Reverse Engineering FaceTime
FaceTime links looked simple enough that I initially underestimated them. A URL opens a web page, a guest types a name, the host taps approve, and media starts. If this were a normal browser-first calling product, I would expect a room id, a WebSocket, SDP, ICE, and maybe TURN. FaceTime did not fit that shape. The browser was not joining a room; it was asking a native Apple-controlled conversation to let it in.
The interesting part of this project was not that FaceTime eventually uses WebRTC. That is the least surprising part. The interesting part was the bridge around it: FaceTime link material, native host authority, IDS-flavoured web registration, WebCourier push delivery, LetMeIn admission, Quick Relay allocation, downlink stream selection, media-key material recovery, and SFrame encryption around encoded frames.
I am keeping real account material, handles, tokens, private keys, device identifiers, and live traffic out of the series. The snippets below are reconstructed/redacted shapes from my notes and local artifacts, not credentials and not a bypass guide. The point is to document the architecture I recovered and the reasoning path that got me there.
- [2026-06-02] Reverse Engineering FaceTime (Part 0): The Link Is Not The Room
- [2026-06-01] Reverse Engineering FaceTime (Part 1): The Mac Was The Oracle
- [2026-05-31] Reverse Engineering FaceTime (Part 2): WebCourier, IDS, Quick Relay, and SFrame
The map I ended up with
I found it useful to stop thinking in product screens and start thinking in protocol boundaries. Each boundary had a different authority, different failure space, and different evidence trail.

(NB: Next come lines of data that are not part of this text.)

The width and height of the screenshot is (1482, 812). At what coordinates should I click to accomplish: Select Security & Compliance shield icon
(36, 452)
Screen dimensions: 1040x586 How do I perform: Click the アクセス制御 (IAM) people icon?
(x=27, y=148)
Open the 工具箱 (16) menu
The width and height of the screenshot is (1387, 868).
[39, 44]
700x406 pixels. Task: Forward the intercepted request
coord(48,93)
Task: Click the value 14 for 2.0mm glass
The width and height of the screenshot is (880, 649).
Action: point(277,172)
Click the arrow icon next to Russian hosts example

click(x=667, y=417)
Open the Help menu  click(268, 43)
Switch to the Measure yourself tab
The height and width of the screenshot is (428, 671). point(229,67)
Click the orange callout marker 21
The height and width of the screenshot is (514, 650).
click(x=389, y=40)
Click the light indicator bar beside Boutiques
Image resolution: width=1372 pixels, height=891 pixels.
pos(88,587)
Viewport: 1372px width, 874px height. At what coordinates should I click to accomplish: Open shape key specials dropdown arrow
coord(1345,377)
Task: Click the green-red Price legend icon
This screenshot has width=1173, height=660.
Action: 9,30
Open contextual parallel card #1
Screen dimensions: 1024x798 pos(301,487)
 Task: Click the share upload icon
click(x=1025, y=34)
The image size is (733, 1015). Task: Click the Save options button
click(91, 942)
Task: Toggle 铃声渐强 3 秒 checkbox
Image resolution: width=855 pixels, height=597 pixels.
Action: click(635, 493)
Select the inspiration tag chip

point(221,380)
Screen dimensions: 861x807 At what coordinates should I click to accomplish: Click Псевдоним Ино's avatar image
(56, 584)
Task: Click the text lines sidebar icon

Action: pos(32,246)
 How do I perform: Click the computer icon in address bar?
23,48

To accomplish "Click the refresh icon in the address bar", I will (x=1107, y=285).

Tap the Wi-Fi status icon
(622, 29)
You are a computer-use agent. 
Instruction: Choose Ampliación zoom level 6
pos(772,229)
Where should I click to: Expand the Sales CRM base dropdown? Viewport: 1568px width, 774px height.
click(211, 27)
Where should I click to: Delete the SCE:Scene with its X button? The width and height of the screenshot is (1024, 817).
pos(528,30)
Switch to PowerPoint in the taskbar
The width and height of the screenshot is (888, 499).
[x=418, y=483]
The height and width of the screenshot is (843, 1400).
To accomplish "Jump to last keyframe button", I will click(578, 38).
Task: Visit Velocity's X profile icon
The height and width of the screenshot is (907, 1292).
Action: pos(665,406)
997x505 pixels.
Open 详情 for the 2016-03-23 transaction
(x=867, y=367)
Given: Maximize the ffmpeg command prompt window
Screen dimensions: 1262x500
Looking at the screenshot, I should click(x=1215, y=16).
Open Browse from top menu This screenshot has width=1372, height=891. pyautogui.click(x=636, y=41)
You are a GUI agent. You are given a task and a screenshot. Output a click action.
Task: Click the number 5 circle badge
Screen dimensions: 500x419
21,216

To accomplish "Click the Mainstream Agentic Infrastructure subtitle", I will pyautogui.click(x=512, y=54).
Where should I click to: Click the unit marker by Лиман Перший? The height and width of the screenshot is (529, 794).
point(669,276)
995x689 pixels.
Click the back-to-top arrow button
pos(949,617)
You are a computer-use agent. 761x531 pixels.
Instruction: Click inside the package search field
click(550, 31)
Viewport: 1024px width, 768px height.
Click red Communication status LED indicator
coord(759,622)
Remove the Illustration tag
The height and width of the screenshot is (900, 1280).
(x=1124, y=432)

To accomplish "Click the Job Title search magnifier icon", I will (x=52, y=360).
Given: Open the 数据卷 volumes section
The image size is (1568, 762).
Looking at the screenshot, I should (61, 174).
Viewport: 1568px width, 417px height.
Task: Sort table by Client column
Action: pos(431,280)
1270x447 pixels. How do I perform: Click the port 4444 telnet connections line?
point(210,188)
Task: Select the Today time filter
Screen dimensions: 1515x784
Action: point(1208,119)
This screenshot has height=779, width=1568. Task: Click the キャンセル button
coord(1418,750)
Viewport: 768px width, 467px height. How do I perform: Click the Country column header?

| Boundary | What I was trying to prove | Artifact that made it concrete |
|---|---|---|
| Link resolution | A FaceTime URL is not the call; it is an entry handle into a conversation/link object. | ConversationLink and conversation fields in the web bundle. |
| Admission | The browser cannot promote itself from waiting room to participant. | LetMeInState, LetMeInResult, host-visible pending/approved transitions. |
| Identity/routing | The browser still needs Apple-style signaling reachability. | IDS web register/query endpoints and WebCourier connect material. |
| Delivery | Push-like messages reach the browser through a WebSocket fabric. | wss://webcourier.../websocket/anon/<hex(protobuf)>. |
| Relay | Media path allocation is separate from being admitted. | QuickRelayWebProtocolMessage and allocation/status enums. |
| Downlink | Receiving media is an explicit subscription problem. | sessionInfoRequest carrying SubscribedStream entries. |
| Key state | A late joiner needs current media-key material, not only SDP. | MKM/prekey timing constants and recovery flows. |
| Media crypto | FaceTime encrypts encoded frames outside normal RTP payload visibility. | Dedicated SFrame worker and sender/receiver transformer names. |
The rest of the series follows the order I actually worked through it. Part 0 is the first model and the first bad assumptions. Part 1 is the host/native side, where admission and conversation authority became obvious. Part 2 is the browser runtime, where the concrete protocol vocabulary leaked through minified JavaScript.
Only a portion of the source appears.